### PROBLEM TO WORK ON
Look through the lines below; wherever the word "icon" appears, copy that line.

### TASK DATA
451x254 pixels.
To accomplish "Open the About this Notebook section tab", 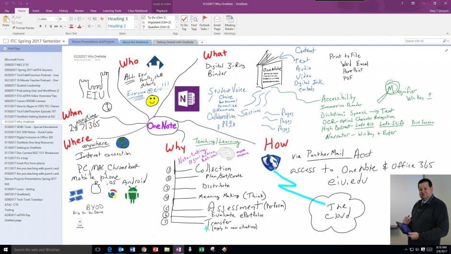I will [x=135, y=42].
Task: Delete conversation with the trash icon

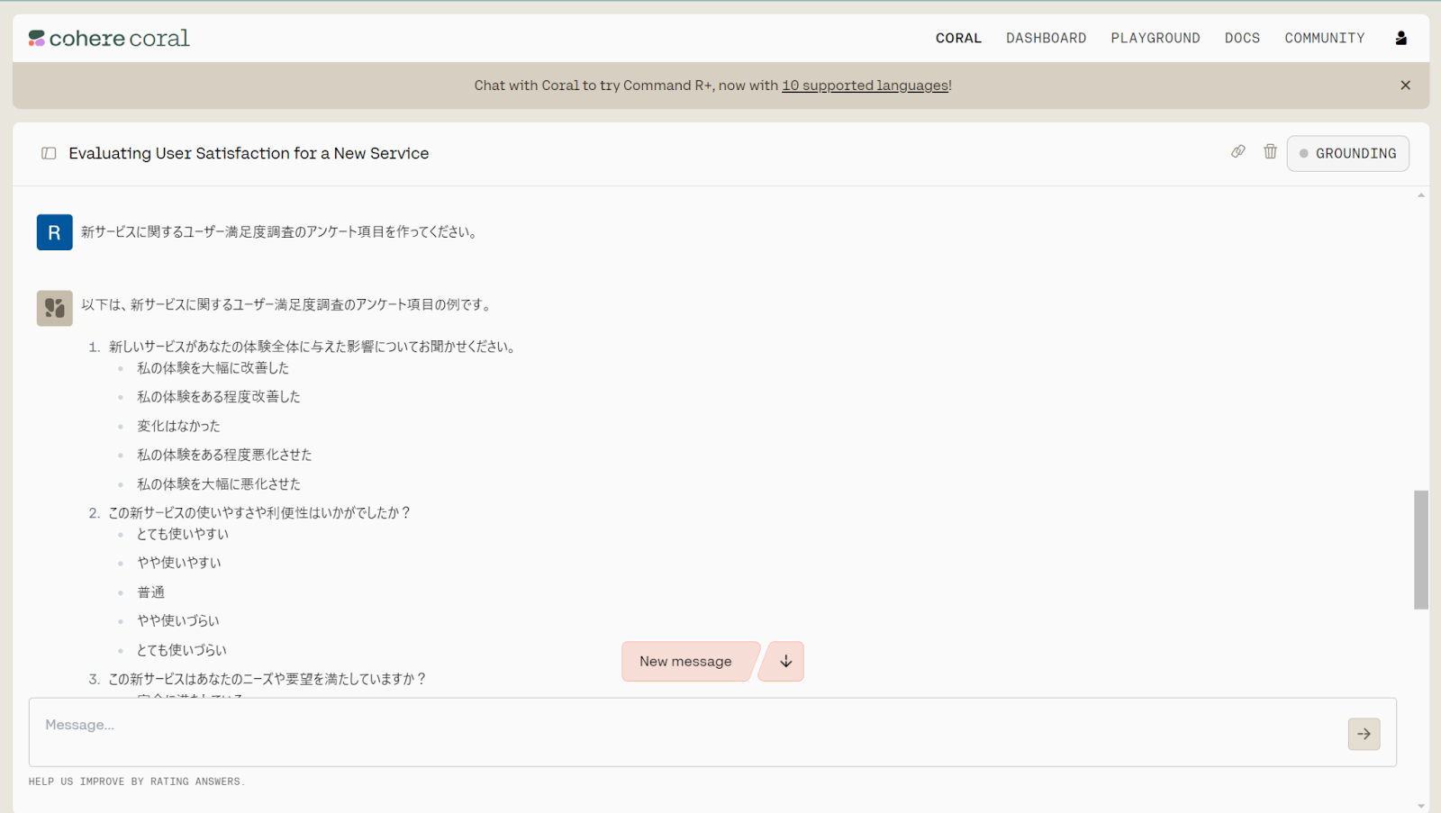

==

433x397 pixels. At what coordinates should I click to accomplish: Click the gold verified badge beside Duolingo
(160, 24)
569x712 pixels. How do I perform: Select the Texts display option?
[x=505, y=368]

==

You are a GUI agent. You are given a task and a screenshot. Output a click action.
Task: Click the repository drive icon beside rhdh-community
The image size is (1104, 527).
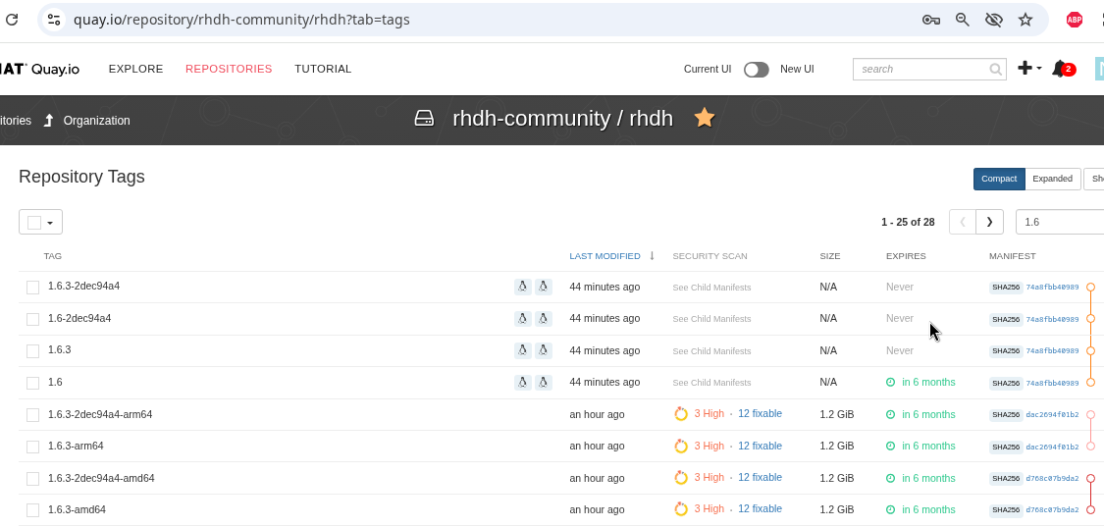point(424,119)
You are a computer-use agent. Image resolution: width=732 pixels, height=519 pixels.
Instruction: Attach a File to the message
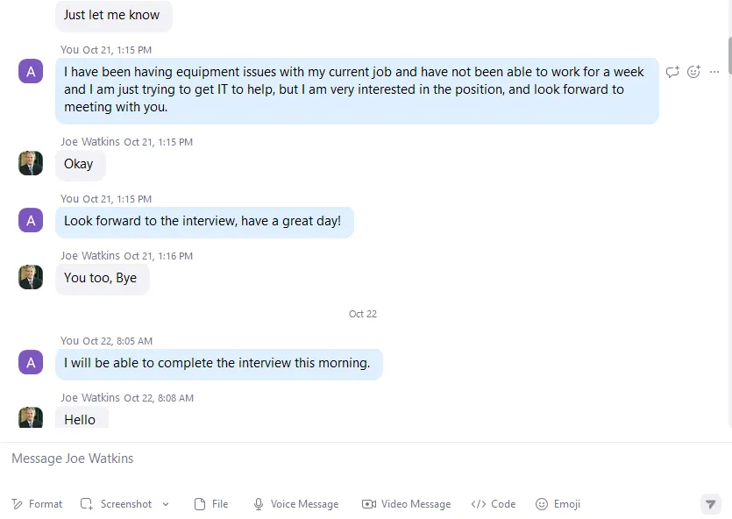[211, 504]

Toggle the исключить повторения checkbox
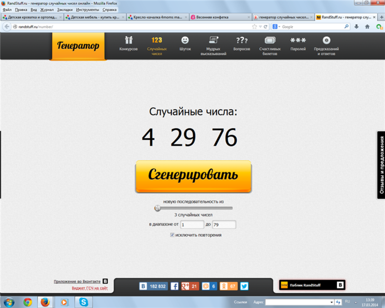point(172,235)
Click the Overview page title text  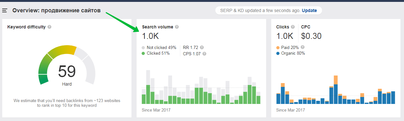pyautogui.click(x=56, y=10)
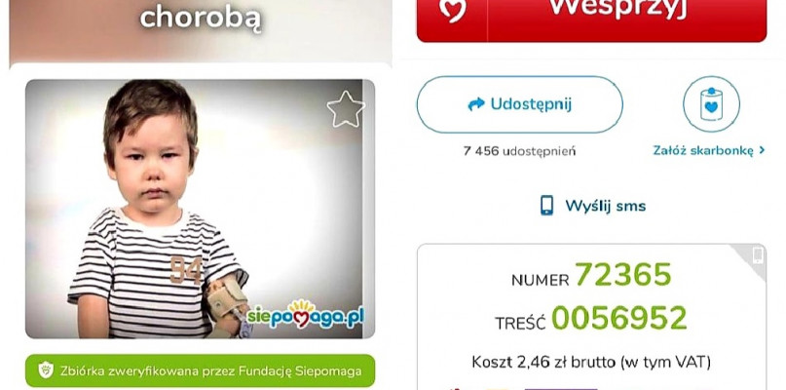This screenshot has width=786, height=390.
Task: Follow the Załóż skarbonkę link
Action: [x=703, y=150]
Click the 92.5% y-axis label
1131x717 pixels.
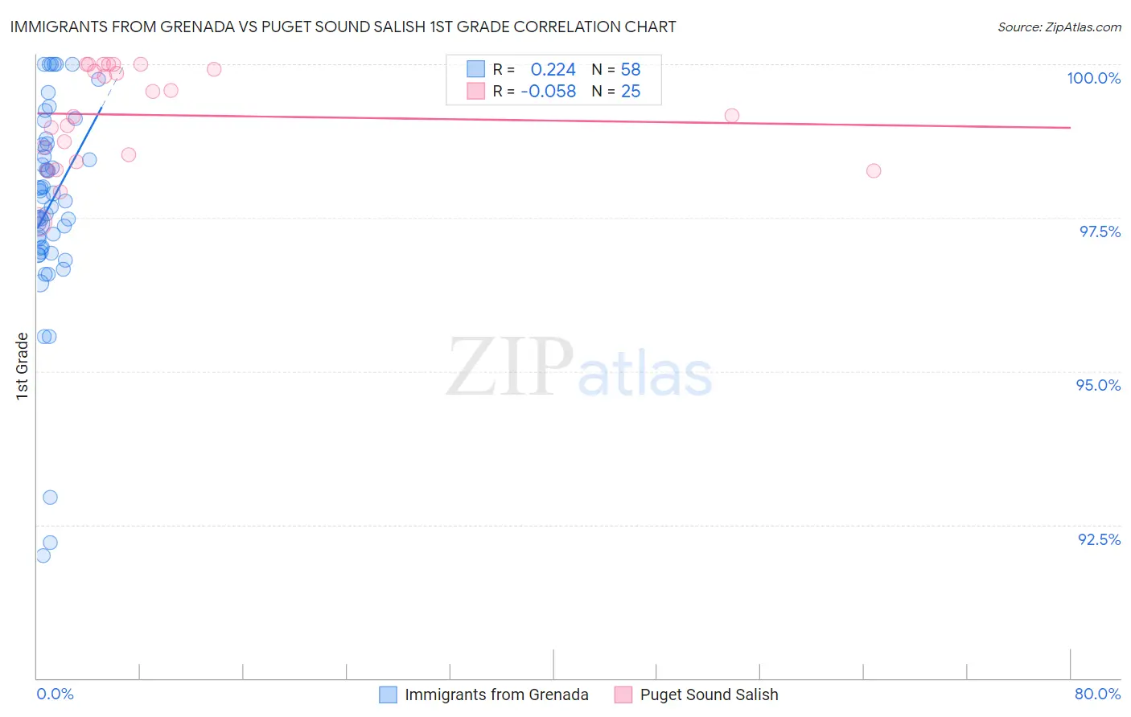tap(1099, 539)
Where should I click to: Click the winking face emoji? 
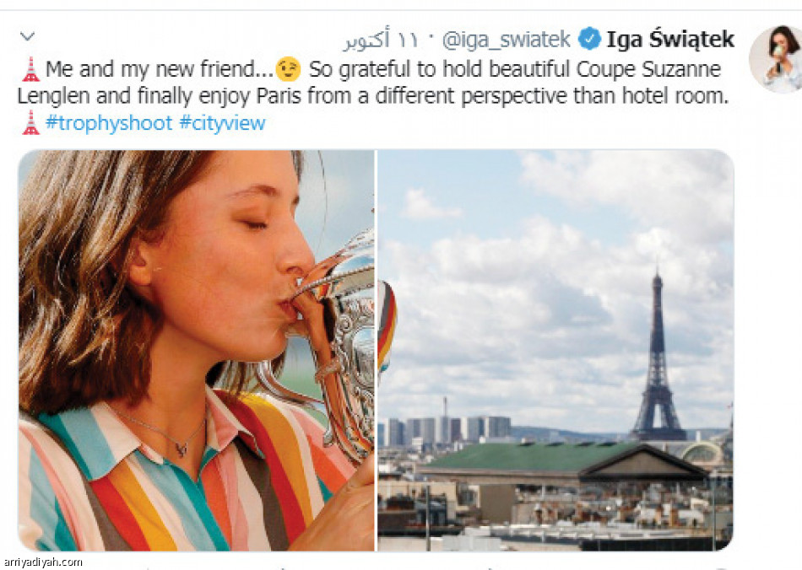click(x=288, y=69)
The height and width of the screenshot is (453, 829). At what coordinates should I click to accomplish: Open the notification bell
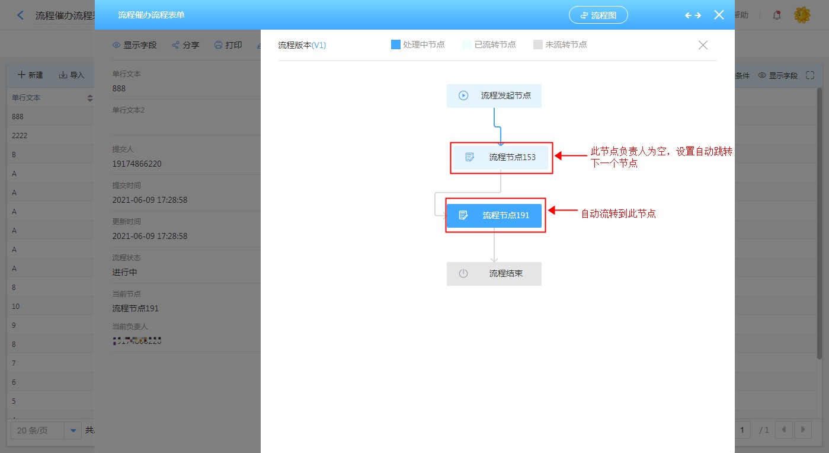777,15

### WRITTEN RESPONSE
Task: Delete conversation with the trash icon
Task: Click the repository drive icon beside rhdh-community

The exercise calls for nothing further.